A Baskin Robbins Ice Cream Parlour format requires 400 sqft of retail space, typically located in malls, high streets, or near schools and colleges. This format supports a seated counter or limited seating arrangement, differentiated from the compact kiosk. Capex starts at ₹20 lakh with a ₹6 lakh franchise fee. The parlour format allows operators to serve customers in a more relaxed setting compared to grab-and-go kiosk operations.
What is the largest Baskin Robbins franchise format available in India?
The Baskin Robbins Cafe/Lounge format is the largest offering, requiring 700 sqft of retail space and ₹35 lakh minimum capex (plus ₹9 lakh franchise fee). This format operates as a full-service dessert lounge with seating, beverages, and complementary food items alongside ice cream products. It targets high-street and mall locations in metros and supports year-round seating-based consumption, differentiating it from smaller kiosk-based units dependent on seasonal footfall.
What training does Baskin Robbins provide to new franchisees?
Baskin Robbins provides 10 days of initial training to franchisees across all formats. Training covers product knowledge, operational procedures, food safety, customer service standards, and point-of-sale systems. All formats receive uniform training duration, ensuring consistent brand delivery whether you operate an 80 sqft shop-in-shop or a 700 sqft cafe. Training is conducted before store launch to prepare your team for day-one operations.
Are Baskin Robbins franchisees required to use the centralized supply chain?
Yes, all Baskin Robbins franchisees operate under a centralized cold-chain supply system managed by Graviss Foods. This ensures consistent product quality, food safety compliance, and timely delivery of ice cream, toppings, and complementary items across the network. Franchisees cannot source ice cream or core dessert products independently; they must purchase exclusively through the brand's approved supply partner. This model guarantees product standardization but reduces operator sourcing flexibility.
What is the gross margin range for a Baskin Robbins franchise?
Baskin Robbins franchisees operate within a gross margin range of 40-50% across all formats. This margin is calculated after deducting product cost (ice cream, toppings, packaging) from retail sales but before paying the 5-6% royalty and operating expenses such as rent, utilities, staff, and marketing. The actual margin realized depends on location productivity, pricing discipline, and local cost structure—mall locations with premium rent may realize lower net margins despite the standard gross margin band.

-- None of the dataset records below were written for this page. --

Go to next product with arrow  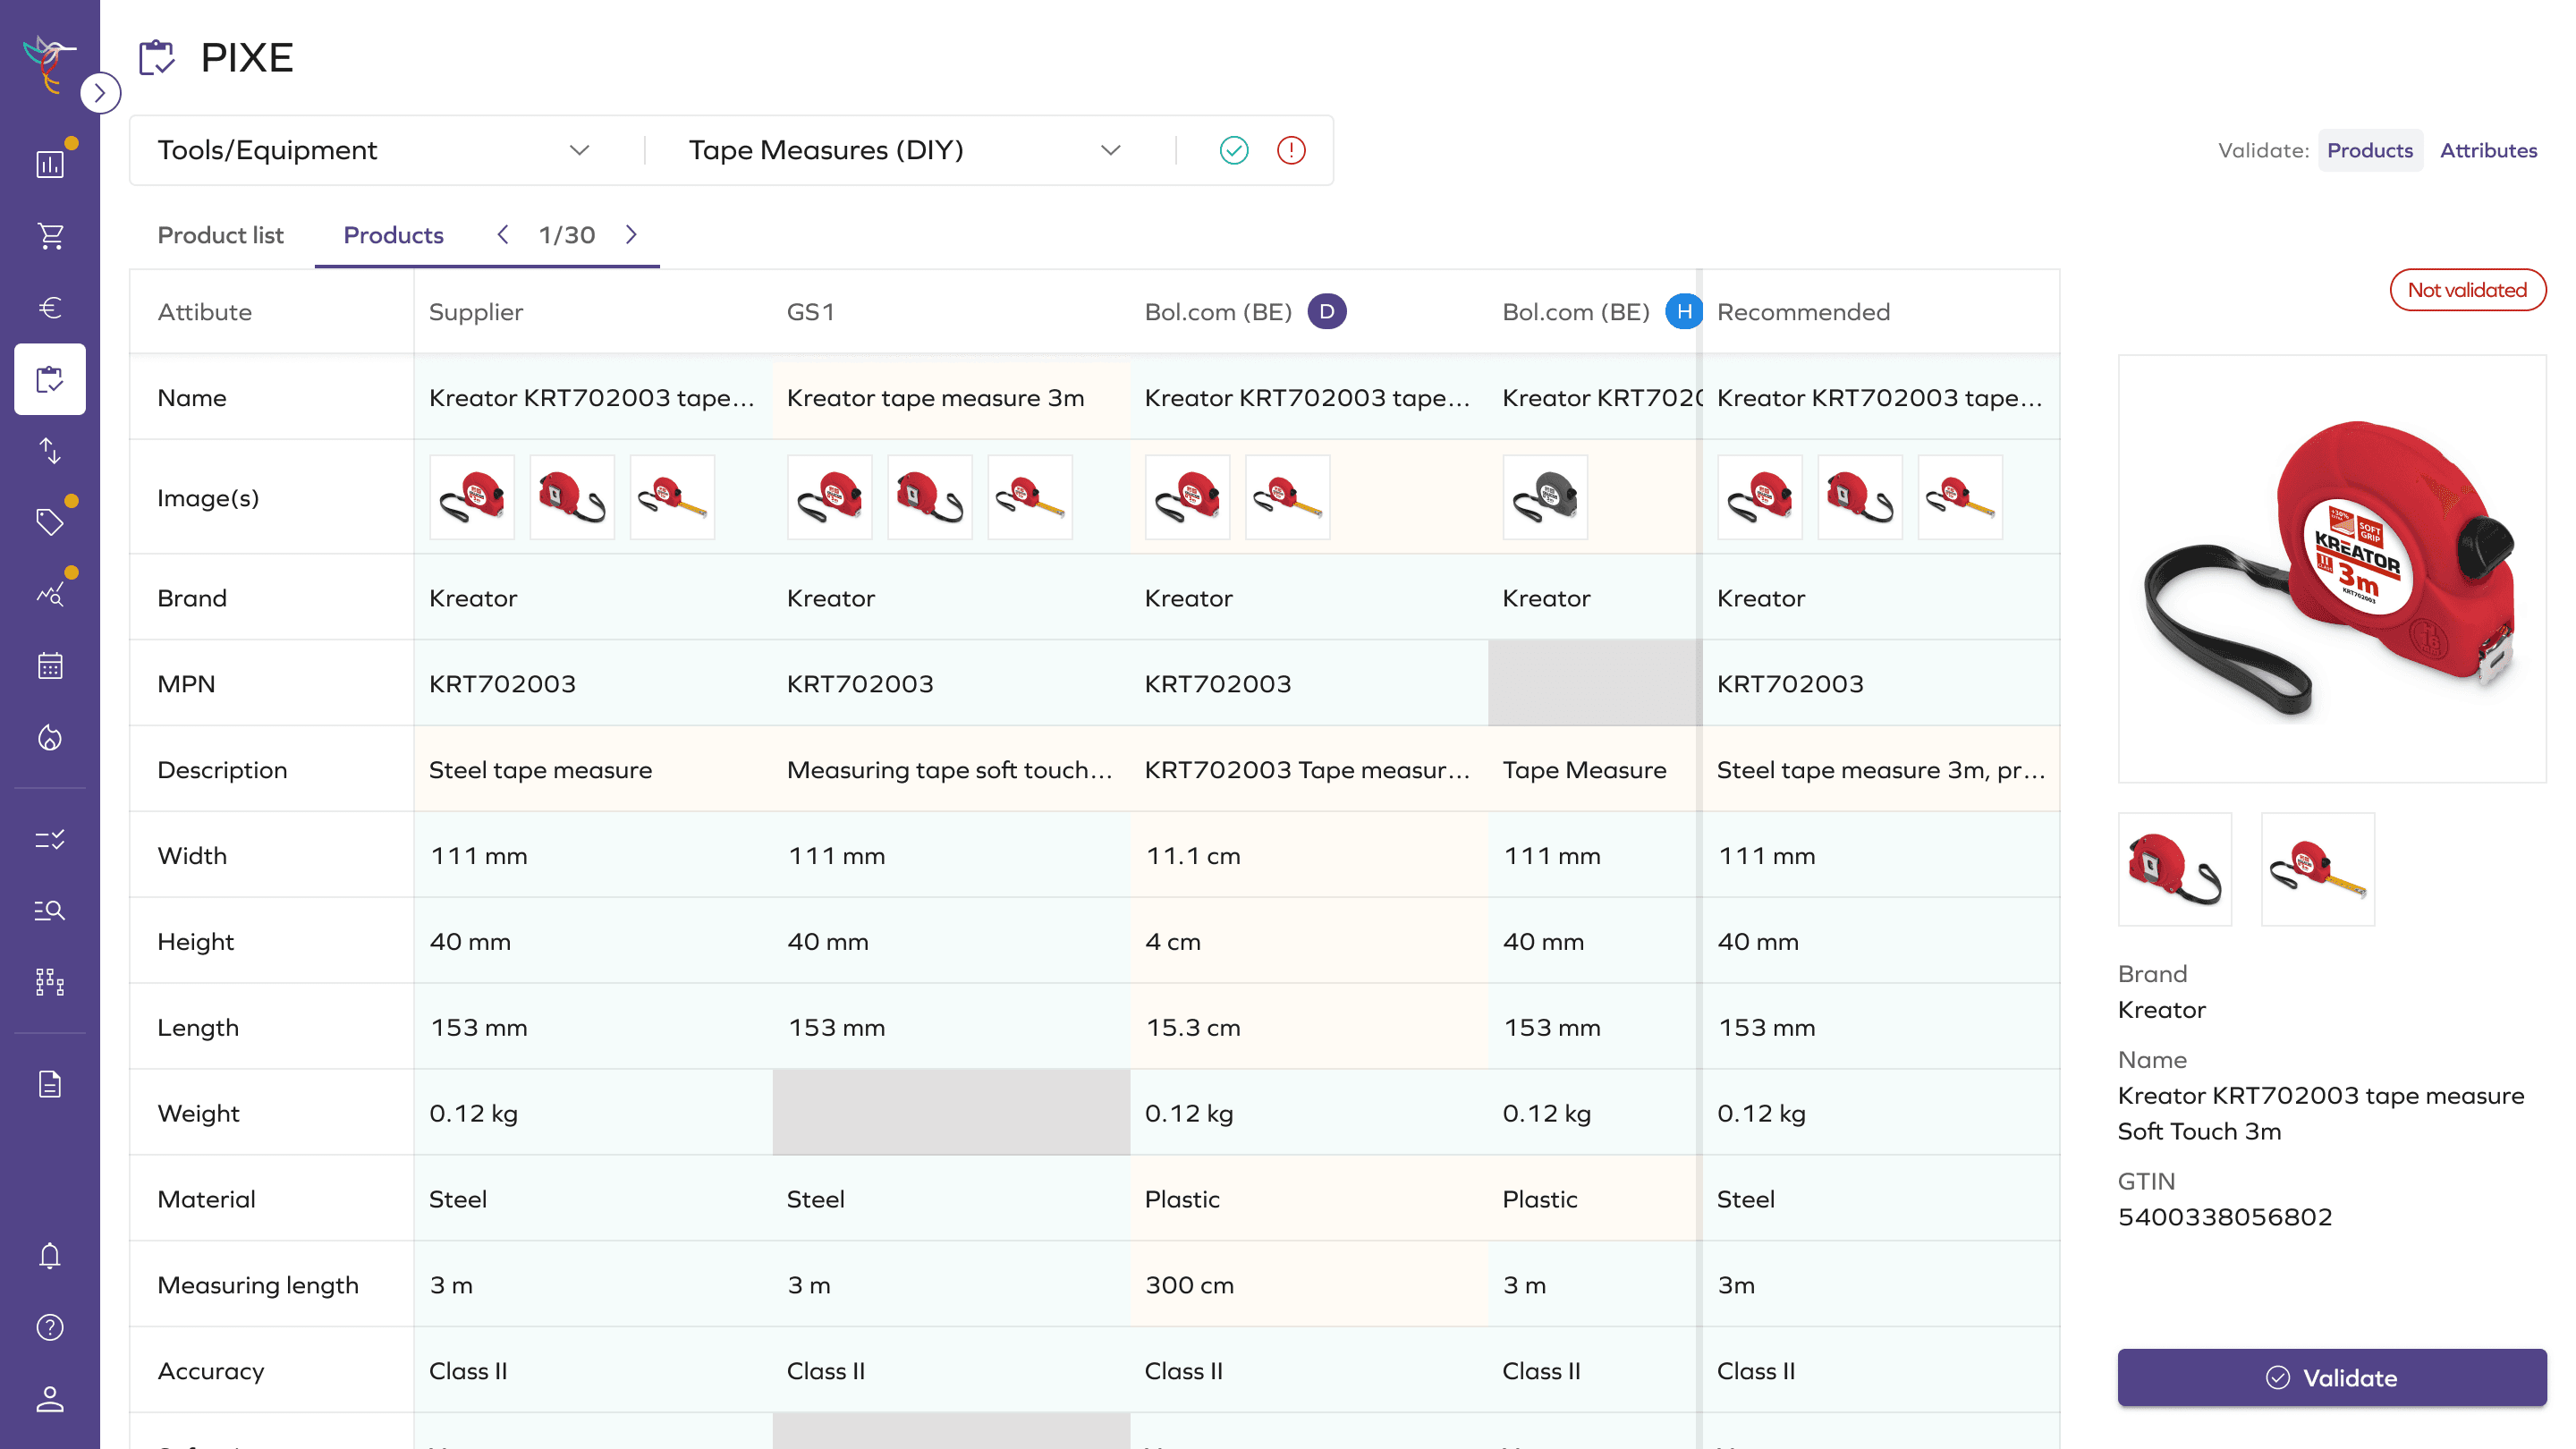[631, 234]
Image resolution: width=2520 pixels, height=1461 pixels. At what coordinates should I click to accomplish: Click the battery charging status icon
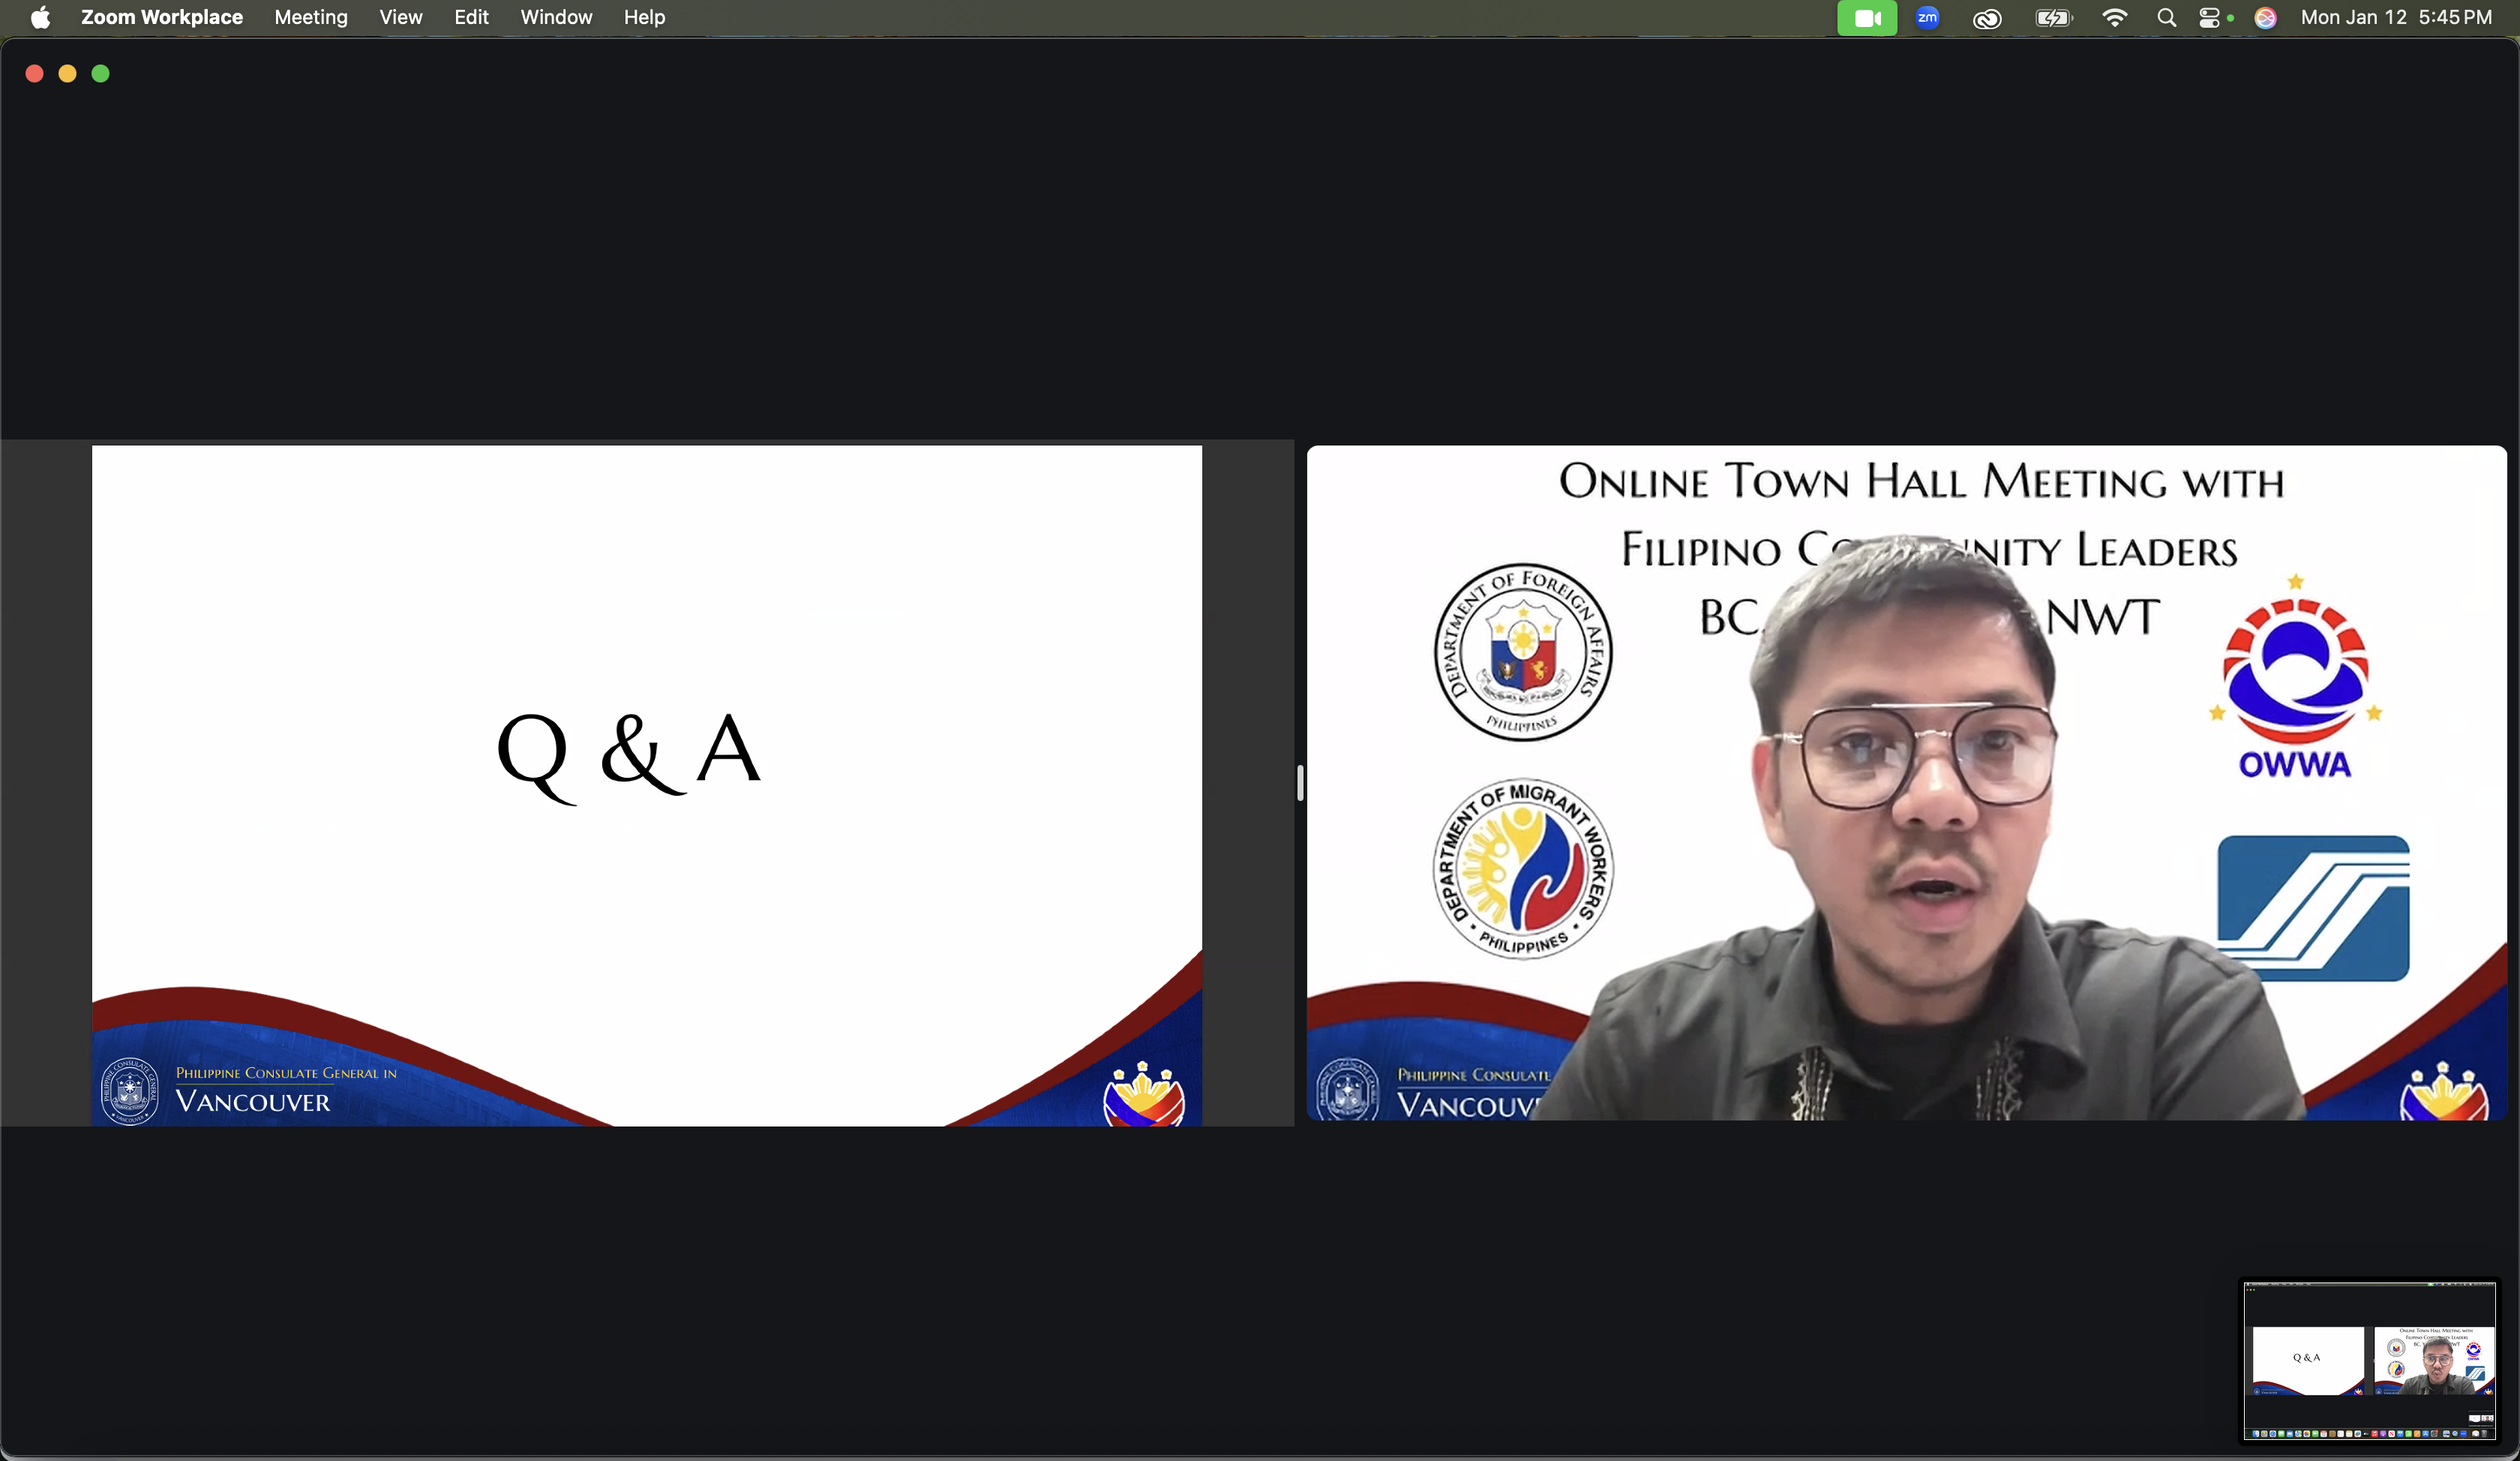(x=2052, y=18)
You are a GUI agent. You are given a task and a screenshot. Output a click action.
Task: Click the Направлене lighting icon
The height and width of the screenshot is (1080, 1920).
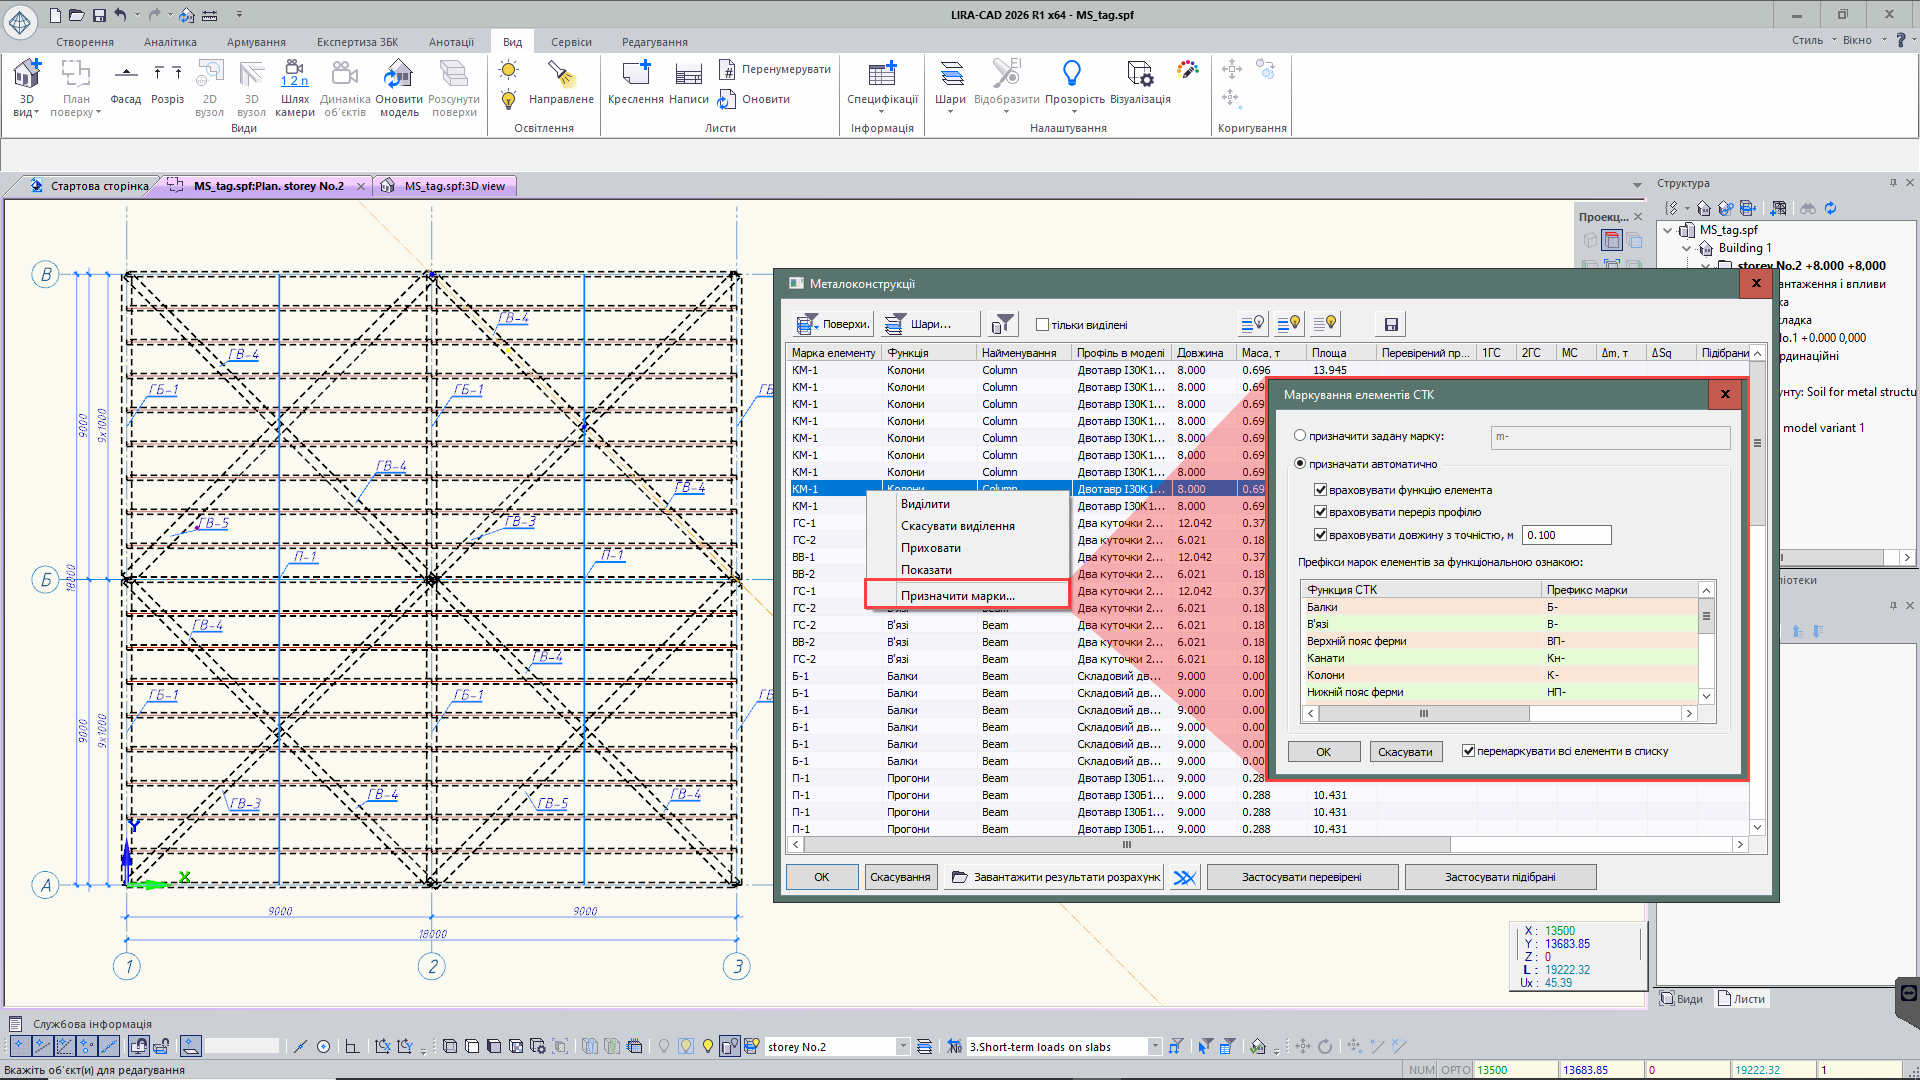click(x=560, y=75)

How long is a Baskin Robbins franchise agreement valid?
A Baskin Robbins franchise agreement is valid for 5 years and is renewable upon mutual agreement between franchisee and franchisor. The 5-year term aligns with typical retail lease cycles in India and allows both parties to evaluate performance and market conditions before renewal. Renewal terms, conditions, and royalty rates are subject to negotiation and may differ from the initial agreement.
What territory rights does a Baskin Robbins franchisee receive?
Territory rights depend on franchise format. Shop-in-Shop units receive catchment-based exclusivity determined by Graviss Foods (the supply partner and likely territory manager). Kiosk and larger formats (parlour, cafe) receive 1-2 km exclusive radius protection, meaning no other Baskin Robbins unit can operate within that radius. This territorial protection prevents cannibalisation but is contingent on location type and local market density.
Is owner involvement required to operate a Baskin Robbins franchise?
Baskin Robbins franchises require moderate (M-level) owner involvement across all formats. While you do not need to be physically present every hour, active oversight of operations, staff management, inventory, and customer service standards is expected. The centralized cold-chain supply model reduces sourcing workload, but you remain responsible for daily store management, P&L monitoring, and brand standard compliance. Passive investment without operational engagement is not aligned with the franchise model.